Le registramos la ropa. Le cogemos los papeles, la cédula de identidad, la agenda de direcciones, un billete de tren, unas facturas y una foto de nuestra madre. Lo quemamos todo en el fogón de la cocina excepto la foto.

A las once nos vamos. Cada uno lleva una tabla.

Nuestro padre no lleva nada. Sólo le pedimos que nos siga haciendo el menor ruido que pueda.

Llegamos junto a la frontera. Le decimos a papá que se agache detrás del árbol grande y no se mueva.

Pronto, a unos metros de nosotros, pasa una patrulla de dos hombres. Les oímos hablar:

—Me pregunto qué habrá para llenar la tripa.

—La misma mierda de siempre.

—Mierda y más mierda. Ayer era asqueroso, pero a veces está bueno.

—¿Bueno? No dirías eso si hubieses probado la sopa de mi madre.

—Nunca he comido la sopa de tu madre. Yo no he tenido madre. Yo sólo he comido mierda siempre. Al menos en el ejército como bien de vez en cuando...

La patrulla se aleja. Nosotros decimos:

—Vamos, papá. Tenemos veinte minutos antes de que llegue la patrulla siguiente.

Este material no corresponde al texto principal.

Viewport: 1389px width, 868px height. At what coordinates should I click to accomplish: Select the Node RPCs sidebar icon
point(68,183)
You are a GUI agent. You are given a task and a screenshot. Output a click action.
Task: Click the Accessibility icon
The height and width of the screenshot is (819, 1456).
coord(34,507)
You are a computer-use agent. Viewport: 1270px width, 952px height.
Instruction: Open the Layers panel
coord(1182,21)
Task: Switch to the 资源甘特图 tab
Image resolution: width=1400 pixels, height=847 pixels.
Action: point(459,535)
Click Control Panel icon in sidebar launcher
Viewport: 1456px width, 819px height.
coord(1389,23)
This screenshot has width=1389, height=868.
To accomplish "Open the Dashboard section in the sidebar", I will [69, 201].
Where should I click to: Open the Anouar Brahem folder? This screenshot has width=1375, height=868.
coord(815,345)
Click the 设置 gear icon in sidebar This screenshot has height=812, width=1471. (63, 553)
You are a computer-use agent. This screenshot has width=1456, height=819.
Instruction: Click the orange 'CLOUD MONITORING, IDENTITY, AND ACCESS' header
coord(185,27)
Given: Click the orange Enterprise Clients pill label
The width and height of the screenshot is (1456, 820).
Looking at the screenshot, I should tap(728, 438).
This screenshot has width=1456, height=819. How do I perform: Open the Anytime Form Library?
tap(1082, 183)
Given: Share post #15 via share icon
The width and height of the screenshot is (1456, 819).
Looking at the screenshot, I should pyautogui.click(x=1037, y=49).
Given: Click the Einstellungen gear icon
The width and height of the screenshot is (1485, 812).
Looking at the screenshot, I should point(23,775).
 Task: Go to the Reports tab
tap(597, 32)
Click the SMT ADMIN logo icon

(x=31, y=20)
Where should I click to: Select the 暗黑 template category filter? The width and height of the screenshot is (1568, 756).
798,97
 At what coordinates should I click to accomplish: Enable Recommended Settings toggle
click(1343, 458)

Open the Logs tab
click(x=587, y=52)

Papá coge las dos tablas bajo el brazo, avanza, pone una de ellas contra la barrera, trepa.

Nosotros nos escondemos de bruces detrás del árbol grande y nos tapamos las orejas con las manos y abrimos la boca.

Se oye una explosión.

Corremos hasta los alambres de espinos con las otras dos tablas y el saco de lona.

Nuestro padre está caído junto a la segunda barrera.

Sí, hay un medio de atravesar la frontera: hacer pasar a alguien delante de uno.

Cogiendo el saco de lona y caminando sobre las huellas de los pasos, y después sobre el cuerpo inerte de nuestro padre, uno de nosotros se va al otro país.

El que queda se vuelve a casa de la abuela.